AUGUSTA, Maine - An innovative non-profit that's helped combat the diversion of prescription drugs in Maine is at risk of shutting down. Diversion Alert gives health care providers access to statewide drug arrest data to help them identify patients who may be involved in illegal activity.

The program was set up thanks to a two-year grant from the Maine Attorney General's office, which expires at the end of May. A bill before the Legislature would allocate more money for the program, but its prospects are uncertain, so the non-profit is asking community members and businesses to chip in and keep the program temporarily afloat.

Health care providers and pharmacists across the state widely praise Diversion Alert. One person who's had a lot of experience with the program is a nurse practitioner in Aroostook County named Ann Gahagan. I interviewed Gahagan three years ago, as part of a series on the state's fight against the illegal diversion of legally-prescribed pain pills.

At the time, Gahagan told me about a patient she had been treating for chronic pain. "And I had given her narcotics every week or every month because she came in and we had this good relationship."

Gahagan, who took part in a pilot that gave rise to the statewide Diversion Alert program, was scanning the arrest data one day and she saw her patient's name on the list.

"I asked her to come in and to bring her pills. I said, 'You didn't tell me that you have been arrested for abuse of your pain medication.' And she didn't have anything to say.

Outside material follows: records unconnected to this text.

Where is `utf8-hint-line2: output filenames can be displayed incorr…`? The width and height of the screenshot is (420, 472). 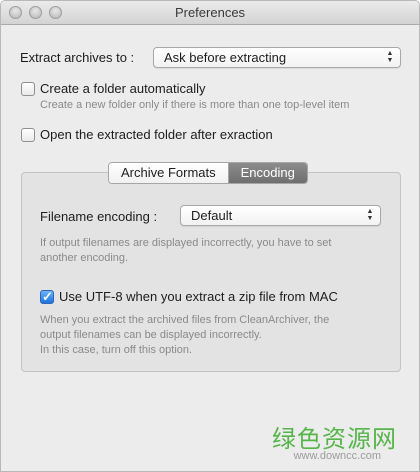
utf8-hint-line2: output filenames can be displayed incorr… is located at coordinates (151, 335).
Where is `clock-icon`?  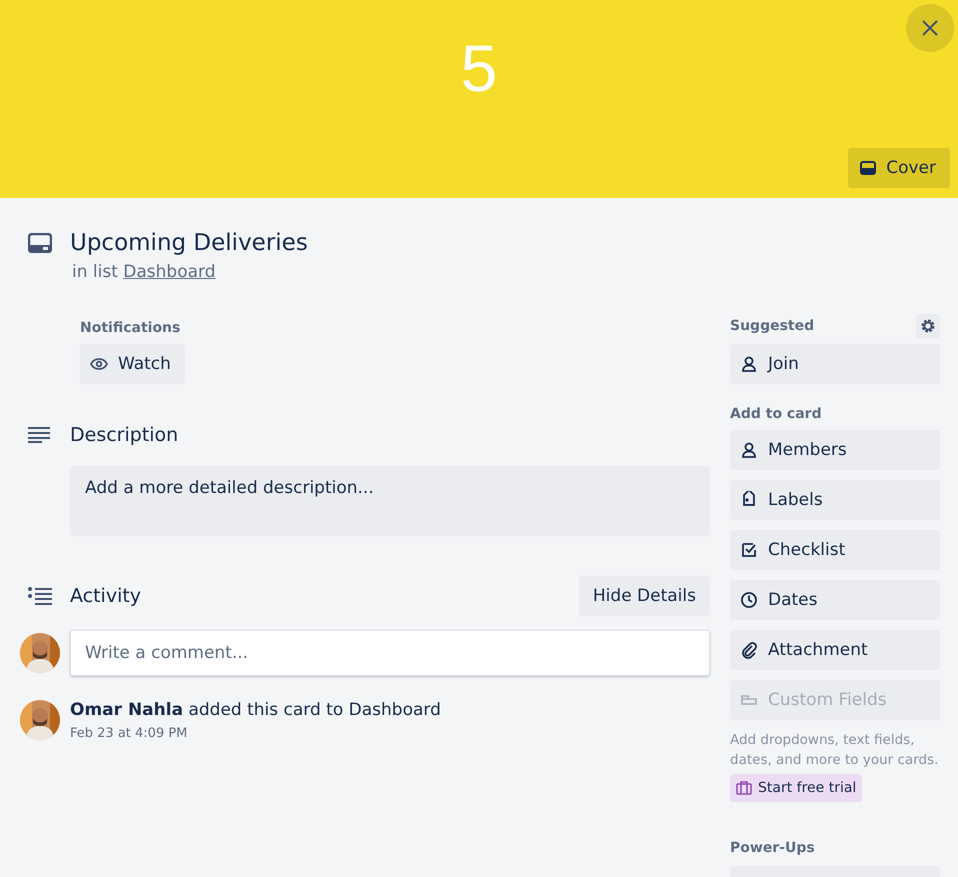
clock-icon is located at coordinates (749, 600).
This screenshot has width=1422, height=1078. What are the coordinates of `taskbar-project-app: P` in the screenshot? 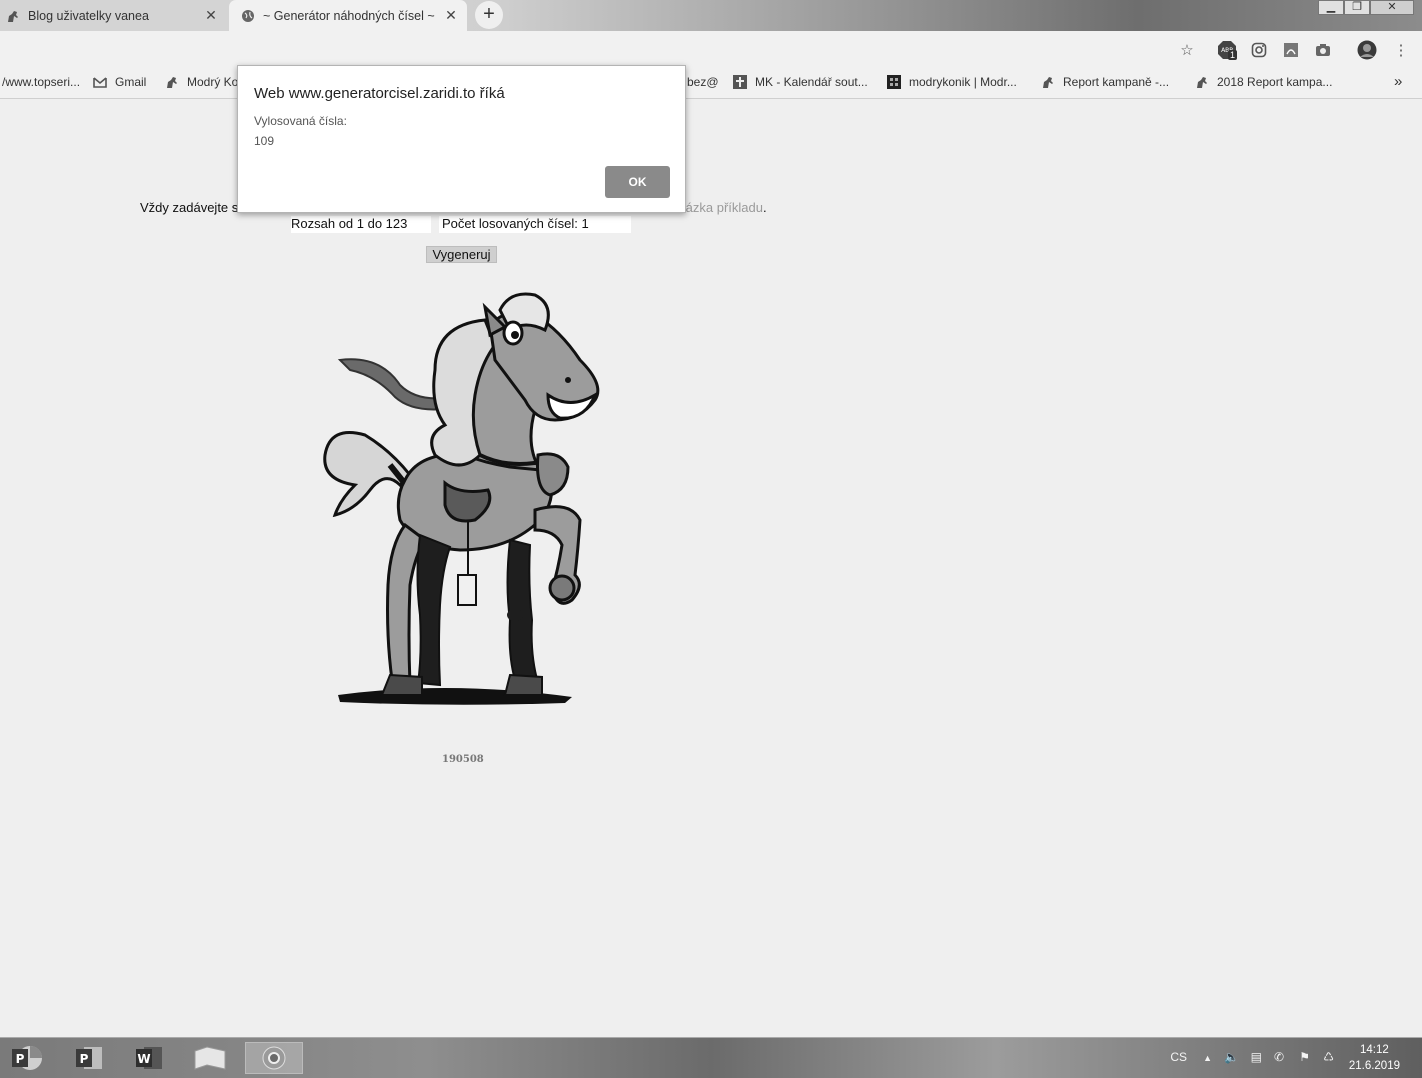 It's located at (88, 1058).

You know, and I called her probation officer. And he said, 'Oh yeah, she's been doing that for years!' And I did not have a clue."

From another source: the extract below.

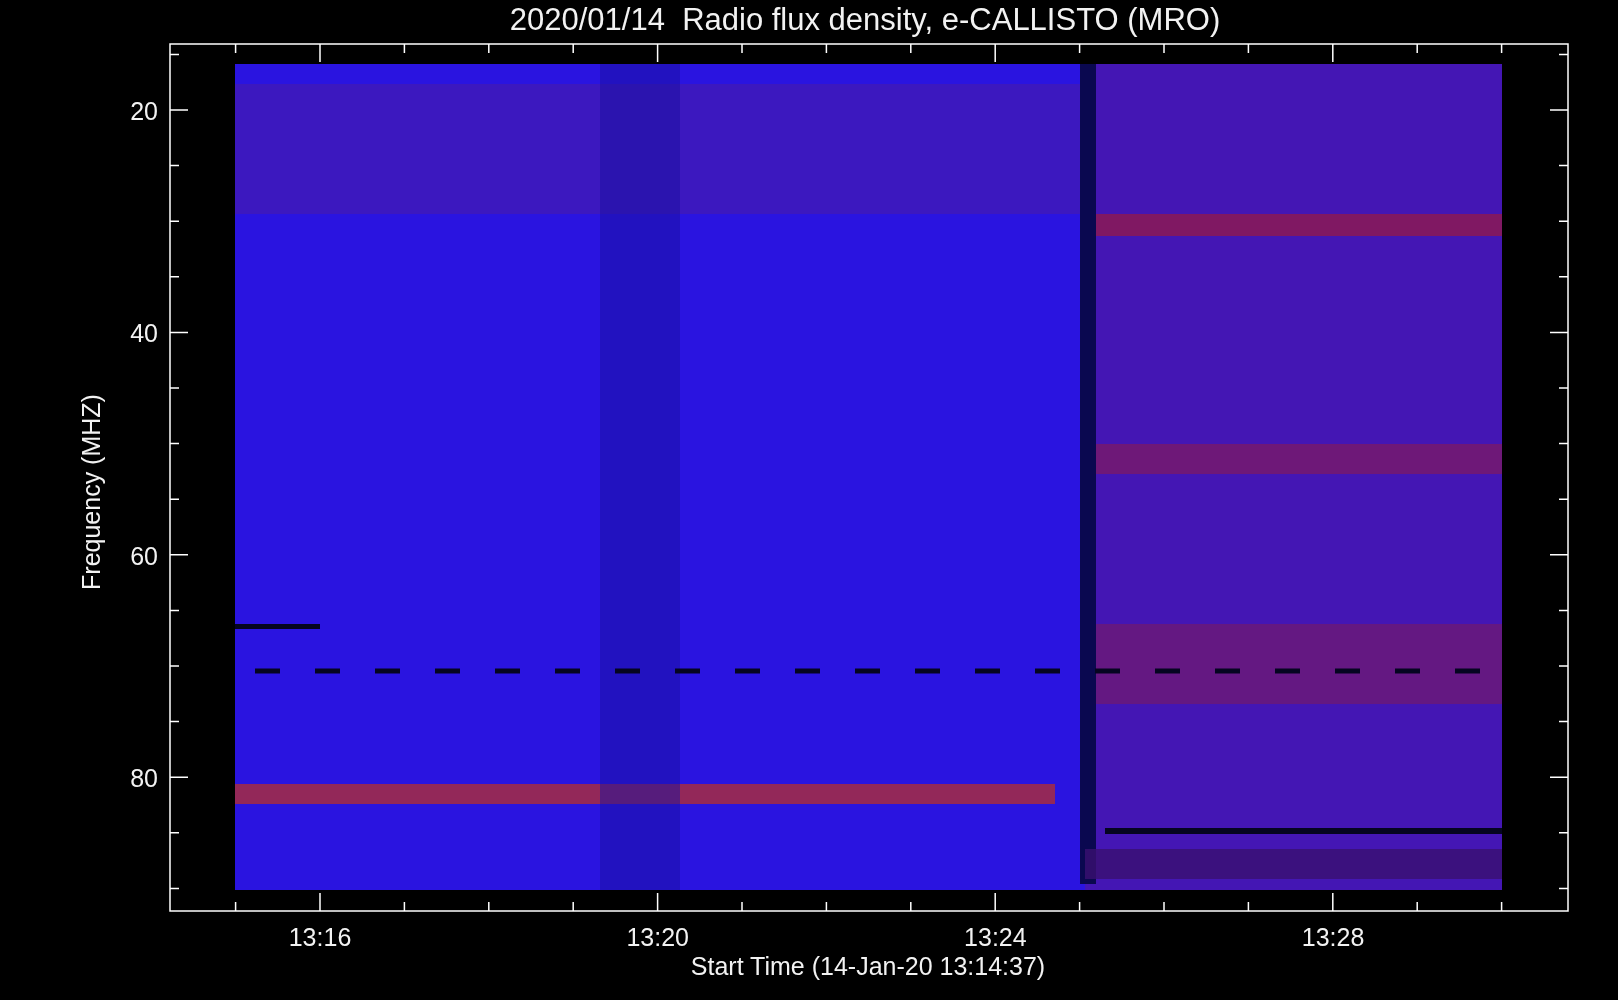 The width and height of the screenshot is (1618, 1000). Describe the element at coordinates (144, 111) in the screenshot. I see `y-tick-label: 20` at that location.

"It's really unique to Maine. There is no other statewide program like this in the country," says Clare Desrosiers, Diversion Alert's executive director. She says the program has been a huge success since it launched with the help of a $240,000, two-year grant from the Maine Attorney General's office.

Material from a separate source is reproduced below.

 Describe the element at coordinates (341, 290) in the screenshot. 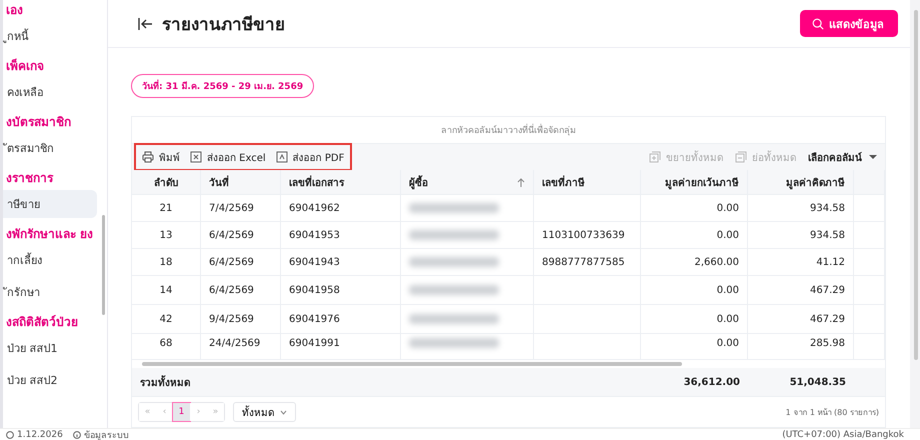

I see `table-cell: 69041958` at that location.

In 2014, according to data compiled by Desrosiers, 54 percent of health care providers who completed a program survey said they discovered a patient on a Diversion Alert monthly report. Fifty-nine percent said they use the program to intervene with patients abusing or selling prescriptions. And 84 percent reported that the program has increased their attentiveness to prescribing practices for all patients.

"I don't want to see it just stop," Desrosiers says. But she says Diversion Alert now faces that very real possibility, and sooner rather than later. The grant from the Attorney General's Office expires at the end of May. A crowd-funding campaign for the program has raised just $150. Eastern Maine Health Services has pledged $5,000 to support the program, but only if Desrosiers can raise an additional $25,000 by June 1.

There's also a bill before the Legislature that would provide Diversion Alert with $95,000 a year, over the next three years, to continue operating. "If we don't get funding from the state, from the bill that was put in, we won't have any money for me to continue doing this full-time," Desrosiers says.

The bill came out of the Health and Services Committee on a divided report. It will still be debated in the house and senate. Meantime, Desrosiers is pursuing other grants and is appealing to community members and businesses to support Diversion Alert. But those appeals, even if successful, aren't likely to keep the program afloat on their own.